La dictée

Malgré des constats récurrents d’inefficacité, la dictée comme remède ministériel aux difficultés des élèves en français.

Philippe Geneste

In memoriam la dictée de Belkassine

Une étude consacrée à l’évolution du niveau d’orthographe des élèves français vient de révéler que ceux-ci régressent par rapport aux années extérieures. Ainsi, s’ils montrent une bonne compréhension de l’écrit, la question grammaticale les fait plonger. En 1987 ils étaient 5,4% à commettre des erreurs sur les accords (soit dans le groupe nominal soit dans le groupe verbal), ils étaient 11,3% en 2007 et ils sont aujourd’hui 19,5%. Ces chiffres devraient fournir des arguments suffisants pour remettre en cause l’enseignement orthographique et grammatical puisque celui-ci fonde l’enseignement du français dès les petites classes depuis l’institution de l’école.

Mais que non ! La scolastique a la vie dure. Les inspecteurs, les directeurs et directrices de l’éducation scolaire, les experts, Bentolila, Encrevé, Cerquiglini y étant tous favorables, le débat ne sera pas ouvert. L’inénarrable alors ministre de l’éducation nationale Vallaud-Belkacem a la solution : « l’instauration d’un exercice désormais quotidien de dictée ». Effarant de perspicacité ! Les décideurs n’ont toujours pas compris l’inutilité de leur ligne Maginot grammatico-orthographique et c’est reparti pour un tour…

En effet, depuis Jules Ferry et le vingtième siècle commençant, la question orthographique a toujours fait débat.

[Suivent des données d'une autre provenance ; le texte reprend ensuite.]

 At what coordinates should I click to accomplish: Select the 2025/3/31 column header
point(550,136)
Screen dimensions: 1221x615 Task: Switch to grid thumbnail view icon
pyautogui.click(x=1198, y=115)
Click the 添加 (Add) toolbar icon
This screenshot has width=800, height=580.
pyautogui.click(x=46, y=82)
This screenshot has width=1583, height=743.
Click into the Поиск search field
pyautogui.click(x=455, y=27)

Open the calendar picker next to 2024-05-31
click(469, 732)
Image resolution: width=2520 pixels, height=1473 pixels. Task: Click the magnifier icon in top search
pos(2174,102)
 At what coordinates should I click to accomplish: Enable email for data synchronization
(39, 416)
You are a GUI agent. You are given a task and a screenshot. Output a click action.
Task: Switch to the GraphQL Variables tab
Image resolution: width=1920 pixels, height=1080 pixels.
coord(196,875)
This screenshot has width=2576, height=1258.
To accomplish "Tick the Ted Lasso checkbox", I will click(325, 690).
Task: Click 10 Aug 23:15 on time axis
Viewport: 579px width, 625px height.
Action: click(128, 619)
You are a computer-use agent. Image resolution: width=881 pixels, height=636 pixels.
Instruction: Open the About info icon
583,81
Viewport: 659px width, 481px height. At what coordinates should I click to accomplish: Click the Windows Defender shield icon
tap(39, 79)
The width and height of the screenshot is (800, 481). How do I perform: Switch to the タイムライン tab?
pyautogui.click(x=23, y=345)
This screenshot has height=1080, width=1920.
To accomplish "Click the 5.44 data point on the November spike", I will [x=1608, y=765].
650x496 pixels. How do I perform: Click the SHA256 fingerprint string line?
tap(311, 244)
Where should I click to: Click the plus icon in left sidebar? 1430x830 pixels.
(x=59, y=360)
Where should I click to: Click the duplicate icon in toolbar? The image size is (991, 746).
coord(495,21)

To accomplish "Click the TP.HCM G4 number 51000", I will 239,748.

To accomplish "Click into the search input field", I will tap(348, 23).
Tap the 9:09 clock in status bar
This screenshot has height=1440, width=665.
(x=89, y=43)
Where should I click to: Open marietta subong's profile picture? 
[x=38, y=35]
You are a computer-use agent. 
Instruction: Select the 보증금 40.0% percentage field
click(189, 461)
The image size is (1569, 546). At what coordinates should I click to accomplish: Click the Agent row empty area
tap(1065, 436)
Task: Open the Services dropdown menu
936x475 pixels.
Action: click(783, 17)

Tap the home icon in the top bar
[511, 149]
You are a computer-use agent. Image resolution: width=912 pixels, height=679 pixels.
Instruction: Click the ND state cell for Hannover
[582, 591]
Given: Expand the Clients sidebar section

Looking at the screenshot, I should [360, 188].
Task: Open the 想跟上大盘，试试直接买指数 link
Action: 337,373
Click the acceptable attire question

A l’aube du vingtième siècle, des linguistes tentèrent de monter à l’assaut de la citadelle des fautes… En vain : une réforme réussit à être votée au parlement mais elle ne fut jamais appliquée. C’est qu’en France, l’orthographe est un dogme national, une sorte de drapeau identitaire. Alors les décennies s’enchaînent, des débats renaissent, mais toujours la chape de plomb du nationalisme orthographique retombe. Il faut dire que les pouvoirs politiques peuvent s’appuyer sur le corps enseignant qui, dans la diversité de ses statuts s’unit pour faire suer l’accent et les accords aux élèves dès le plus jeune âge. Pour ce faire, les dogmatiques réactivent, à chaque fois, la sempiternelle antienne du respect de la grammaire confondue avec la langue…. Ils rabâchent, en effet, puisque l’histoire de la grammaire française prend sa source, principalement, du sein de l’école et en liaison étroite avec la question orthographique. On le tait, mais ce n’est pas l’orthographe qui est historiquement tributaire de la grammaire, c’est la grammaire qui a été élevée pour renforcer l’ordre orthographique.

Peut-être vous demandez-vous pourquoi, si cet enseignement grammatico-orthographique itère les échecs, pourquoi, donc, les décideurs, les gouvernants, les enseignants persévèrent-ils dans cette voie ? La seule réponse est à chercher dans le domaine idéologique. Ce qui atteste ce propos c’est l’identité des arguments quelles que soient les époques où il se mène : baisse du niveau, abrutissement des esprits, atteinte à l’identité nationale, laxisme de l’école etc. Le français national est un pilier de l’ordre républicain, un instrument de propagande patriotique et ce depuis les temps de la révolution française. Attaquer l’orthographe, remettre en cause la grammaire édifiée pour elle, relève alors du crime contre l’ordre public. C’est pourquoi tous les débats sur le français, et en particulier sur l’orthographe et la grammaire, prennent des allures passionnelles. Toujours, le conservatisme de réaction l’emporte. Quant aux élèves ? Vous avez dit « élèves » ? Mais, tant pis pour les élèves ! Et, au diable le souci de l’amour de la langue pour la population scolaire !

Sources : Le Monde 10/11/2016, Séro-Guillaume, Philippe, Geneste, Philippe, A Bas la grammaire, Paris, Papyrus, 2014, 125 p. ; Geneste, Philippe, Séro-Guillaume, Philippe, Les sourds, le français et la langue des signes, 2ème édition revue et corrigée, Chambéry, éditions CNFEDS – Université de Savoie, 2014, 197 p.